The results of the current local region amplitude spectrum analysis revealed a strong trend for greater local-to-global
α differences for images with steeper global
α values (i.e., steeper than 1.0) than for images with shallower global
α values (i.e., shallower than 1.0) for all window sizes. However, given the likelihood of that trend being confounded by windowing artifacts for the smaller sliding windows, only the largest of those windows (i.e., 64 × 64 pixel region analysis) should be considered seriously. After factoring out the elevation in local
α present in the noise image analysis, natural scene local region
α values (64 × 64 pixel regions) sampled from images with global
α values steeper than 1.0 tend to be ∼0.13 steeper than their respective global image
α values. This finding can be put in perspective when considered in conjunction with the set of psychophysical results reported in
Experiments 1 and
2. Consider that the experiments reported here, as well as those reported by Knill et al. (
1990), provide support for threshold
α discrimination being best for reference
α values between 1.2 and 1.4. While this optimal range is close to the typical global
α reported for natural scenes (∼0.9 to ∼1.2), it is centered more to the right of that range. If
α discrimination is related to general natural image statistics, this misalignment is rather puzzling. Specifically, it is reasonable to assume that the processing strategies employed by our visual systems have been shaped through our experiences in the natural environment (either on an evolutionary or developmental timescale); therefore, one could expect that a task involving
α discrimination (or any other task involving human perception of real-world image statistics) would be related to the general statistical regularities contained in natural scenes. That is not to say that such a relationship
must be present, but it does seem likely that some relationship could exist. Tadmor and Tolhurst (
1994) have argued that it is not the optimal range of reference
α thresholds, where such a relationship can be observed, but the range of highest
α discrimination thresholds that best reflects this relationship. It was argued that high discrimination thresholds for reference images with
α values around 0.8 suggest a high degree of “tolerance” for changes in
α that might occur within that range. However, that range of elevated reference
α discrimination thresholds is also misaligned with the typical global
α values reported in the literature. It is quite perplexing that one key feature present in the parafovea data (the high threshold peak near 0.8) lies to the left of the typical range of natural
α values, and the other key feature present in both the fovea and parafovea data (low threshold trough >1.0) lies to the right of that range. Part of this issue may be related to the fact that a relationship between
α discrimination performance and the second-order statistics of natural images has been sought after by comparing
α discrimination thresholds obtained with rather small stimuli and the image statistics of rather large scenes. Although the bulk of the distribution of global
α values obtained from the images used in the current image analysis (∼0.9 to ∼1.29) was in agreement with the peak range typically reported in the natural image literature, the larger
local region
α values from images in that peak range were found to be ∼0.13 steeper. This amounts to most of the larger region local
α values falling between ∼1.03 and ∼1.42, which is very close to the range in which
α discrimination thresholds were at their lowest. Additionally, for the set of images used in the current image analysis, local
α values were seldom observed to be shallower than 0.8. The range of elevated
α discrimination thresholds observed in
Experiments 1 and
2 typically fell at and below that value, which may be related to the lack of such shallow
α values at the local scale.
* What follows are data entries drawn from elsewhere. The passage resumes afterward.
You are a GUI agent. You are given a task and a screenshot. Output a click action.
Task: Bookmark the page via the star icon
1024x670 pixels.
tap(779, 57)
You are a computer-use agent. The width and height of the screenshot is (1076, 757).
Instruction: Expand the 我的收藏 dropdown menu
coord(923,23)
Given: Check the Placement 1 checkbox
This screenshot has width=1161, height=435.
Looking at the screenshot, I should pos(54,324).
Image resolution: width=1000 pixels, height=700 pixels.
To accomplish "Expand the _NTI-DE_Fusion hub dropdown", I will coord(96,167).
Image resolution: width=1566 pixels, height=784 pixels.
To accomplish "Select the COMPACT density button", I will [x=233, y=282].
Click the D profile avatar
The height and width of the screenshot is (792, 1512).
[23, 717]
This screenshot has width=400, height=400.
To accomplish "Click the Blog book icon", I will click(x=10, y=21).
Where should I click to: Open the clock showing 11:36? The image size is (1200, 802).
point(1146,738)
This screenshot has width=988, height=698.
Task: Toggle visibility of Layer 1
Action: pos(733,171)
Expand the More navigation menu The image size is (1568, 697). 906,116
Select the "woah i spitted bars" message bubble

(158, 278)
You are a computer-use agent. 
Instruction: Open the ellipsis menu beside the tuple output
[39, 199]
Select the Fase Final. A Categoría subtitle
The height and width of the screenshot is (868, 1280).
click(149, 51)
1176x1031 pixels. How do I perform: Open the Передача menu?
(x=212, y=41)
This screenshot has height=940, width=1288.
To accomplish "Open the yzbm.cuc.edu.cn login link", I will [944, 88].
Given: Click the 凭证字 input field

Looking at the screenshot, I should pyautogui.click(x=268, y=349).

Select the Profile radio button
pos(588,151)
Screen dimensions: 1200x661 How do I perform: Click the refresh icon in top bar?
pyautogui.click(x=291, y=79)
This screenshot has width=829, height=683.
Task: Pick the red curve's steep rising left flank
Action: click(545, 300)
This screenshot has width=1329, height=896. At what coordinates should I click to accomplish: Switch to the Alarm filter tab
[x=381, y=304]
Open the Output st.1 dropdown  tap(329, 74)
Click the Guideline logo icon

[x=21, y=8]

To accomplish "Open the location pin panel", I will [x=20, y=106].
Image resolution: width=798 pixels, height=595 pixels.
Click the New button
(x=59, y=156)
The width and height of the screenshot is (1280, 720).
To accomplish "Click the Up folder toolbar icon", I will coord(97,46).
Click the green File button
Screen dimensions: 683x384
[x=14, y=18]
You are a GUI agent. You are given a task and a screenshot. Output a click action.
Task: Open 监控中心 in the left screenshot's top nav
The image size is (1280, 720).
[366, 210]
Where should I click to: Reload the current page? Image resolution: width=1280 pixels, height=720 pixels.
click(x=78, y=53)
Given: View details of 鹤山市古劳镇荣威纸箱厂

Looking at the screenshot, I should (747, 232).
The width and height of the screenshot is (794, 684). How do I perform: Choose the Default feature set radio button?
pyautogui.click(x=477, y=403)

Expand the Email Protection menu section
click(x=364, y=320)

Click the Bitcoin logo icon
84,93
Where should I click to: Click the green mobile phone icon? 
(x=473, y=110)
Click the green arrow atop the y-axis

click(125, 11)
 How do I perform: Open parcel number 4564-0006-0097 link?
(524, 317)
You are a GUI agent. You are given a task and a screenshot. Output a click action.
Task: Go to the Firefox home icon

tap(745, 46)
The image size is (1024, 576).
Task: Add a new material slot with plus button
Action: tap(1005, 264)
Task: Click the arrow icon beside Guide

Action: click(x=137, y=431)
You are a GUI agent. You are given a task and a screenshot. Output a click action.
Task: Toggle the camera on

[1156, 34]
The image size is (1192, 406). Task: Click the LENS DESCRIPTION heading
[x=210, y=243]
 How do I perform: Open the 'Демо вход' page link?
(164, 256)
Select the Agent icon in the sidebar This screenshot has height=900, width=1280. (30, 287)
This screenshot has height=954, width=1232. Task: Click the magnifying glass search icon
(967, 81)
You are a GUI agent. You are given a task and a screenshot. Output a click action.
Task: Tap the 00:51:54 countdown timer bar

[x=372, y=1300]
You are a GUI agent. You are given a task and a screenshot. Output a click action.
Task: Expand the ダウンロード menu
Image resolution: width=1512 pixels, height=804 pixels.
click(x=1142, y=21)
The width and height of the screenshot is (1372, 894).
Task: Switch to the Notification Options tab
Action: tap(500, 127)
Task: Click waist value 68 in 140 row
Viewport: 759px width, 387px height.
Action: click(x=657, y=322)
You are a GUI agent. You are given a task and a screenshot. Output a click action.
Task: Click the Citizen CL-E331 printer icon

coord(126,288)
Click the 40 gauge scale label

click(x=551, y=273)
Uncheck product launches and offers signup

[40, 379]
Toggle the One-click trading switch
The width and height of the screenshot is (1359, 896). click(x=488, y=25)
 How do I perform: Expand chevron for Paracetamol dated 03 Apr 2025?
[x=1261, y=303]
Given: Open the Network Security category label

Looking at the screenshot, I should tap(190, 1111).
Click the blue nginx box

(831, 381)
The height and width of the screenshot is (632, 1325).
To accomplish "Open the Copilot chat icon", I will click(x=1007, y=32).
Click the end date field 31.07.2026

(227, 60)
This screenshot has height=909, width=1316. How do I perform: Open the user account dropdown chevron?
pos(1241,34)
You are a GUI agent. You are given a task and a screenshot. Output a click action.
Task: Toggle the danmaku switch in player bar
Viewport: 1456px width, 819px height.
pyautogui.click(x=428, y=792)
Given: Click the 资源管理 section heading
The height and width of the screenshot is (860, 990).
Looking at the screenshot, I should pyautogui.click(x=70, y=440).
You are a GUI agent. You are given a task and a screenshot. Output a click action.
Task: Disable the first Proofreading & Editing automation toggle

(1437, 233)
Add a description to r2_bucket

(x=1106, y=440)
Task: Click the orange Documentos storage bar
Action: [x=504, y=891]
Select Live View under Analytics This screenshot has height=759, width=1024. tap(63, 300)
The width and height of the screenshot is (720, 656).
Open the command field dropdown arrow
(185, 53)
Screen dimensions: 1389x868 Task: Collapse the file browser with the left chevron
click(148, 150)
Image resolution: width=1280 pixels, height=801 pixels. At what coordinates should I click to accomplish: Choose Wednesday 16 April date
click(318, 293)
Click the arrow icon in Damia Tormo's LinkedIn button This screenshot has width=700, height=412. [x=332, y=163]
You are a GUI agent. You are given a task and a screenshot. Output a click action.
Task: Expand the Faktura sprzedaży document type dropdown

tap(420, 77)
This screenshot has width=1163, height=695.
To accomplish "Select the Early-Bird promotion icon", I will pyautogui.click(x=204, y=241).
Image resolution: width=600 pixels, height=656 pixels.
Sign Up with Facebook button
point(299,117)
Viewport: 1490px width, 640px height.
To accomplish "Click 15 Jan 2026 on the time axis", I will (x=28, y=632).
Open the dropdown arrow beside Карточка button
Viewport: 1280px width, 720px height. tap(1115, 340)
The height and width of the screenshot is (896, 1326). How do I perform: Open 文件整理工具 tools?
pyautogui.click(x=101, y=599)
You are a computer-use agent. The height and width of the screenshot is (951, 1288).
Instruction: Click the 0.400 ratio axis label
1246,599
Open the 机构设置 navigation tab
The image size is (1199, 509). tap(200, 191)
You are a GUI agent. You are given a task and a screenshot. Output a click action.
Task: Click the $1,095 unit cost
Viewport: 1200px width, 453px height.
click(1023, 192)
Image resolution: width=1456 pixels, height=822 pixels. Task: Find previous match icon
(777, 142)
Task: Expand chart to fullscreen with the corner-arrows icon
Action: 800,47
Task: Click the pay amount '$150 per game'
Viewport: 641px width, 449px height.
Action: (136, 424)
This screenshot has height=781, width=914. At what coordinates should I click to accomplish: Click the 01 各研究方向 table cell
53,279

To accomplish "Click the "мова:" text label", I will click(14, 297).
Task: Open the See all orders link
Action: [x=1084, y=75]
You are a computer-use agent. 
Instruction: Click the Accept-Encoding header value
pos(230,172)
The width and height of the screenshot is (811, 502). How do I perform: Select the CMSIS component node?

Although the above arguments fit nicely for the fovea data, they do not provide a reasonable account for portions of the parafovea data. Specifically, there were no clear indications in the current local region image analysis that could account for the high thresholds in the 0.74 to 0.85 reference
α range. Furthermore, for the natural scene image patches,
α discrimination thresholds were comparable for reference
α values on either side of that peak. Therefore, although the local region image analysis provided a reasonable account for
α discrimination thresholds in the fovea, little insight was gained regarding
α discrimination threshold peak in the parafovea, thereby leaving those data open to conjecture. Given that there was reasonable agreement between the local region image analysis and the pattern of
α discrimination thresholds for stimuli presented to the fovea, the final issue to address is how would using the local amplitude distributions be beneficial to the visual system. One possibility might relate to texture discrimination/texture segmentation. That is, it is fair to assume that a large number of real-world textures can be characterized by their amplitude spectra, and although natural textures can also be characterized by higher order image statistics, one cannot deny that the second-order statistics are available. Specifically, as shown in
Figure 11, any given natural scene image can be successfully segmented into regions based
purely on texture as defined by the local
α statistics. Additionally, because the bulk of the large images used in the image analysis of the current study typically possessed local
α values in the range corresponding to the lowest
α discrimination thresholds reported here (with respect to the fovea data), texture segmentation based on local amplitude distribution differences is quite plausible.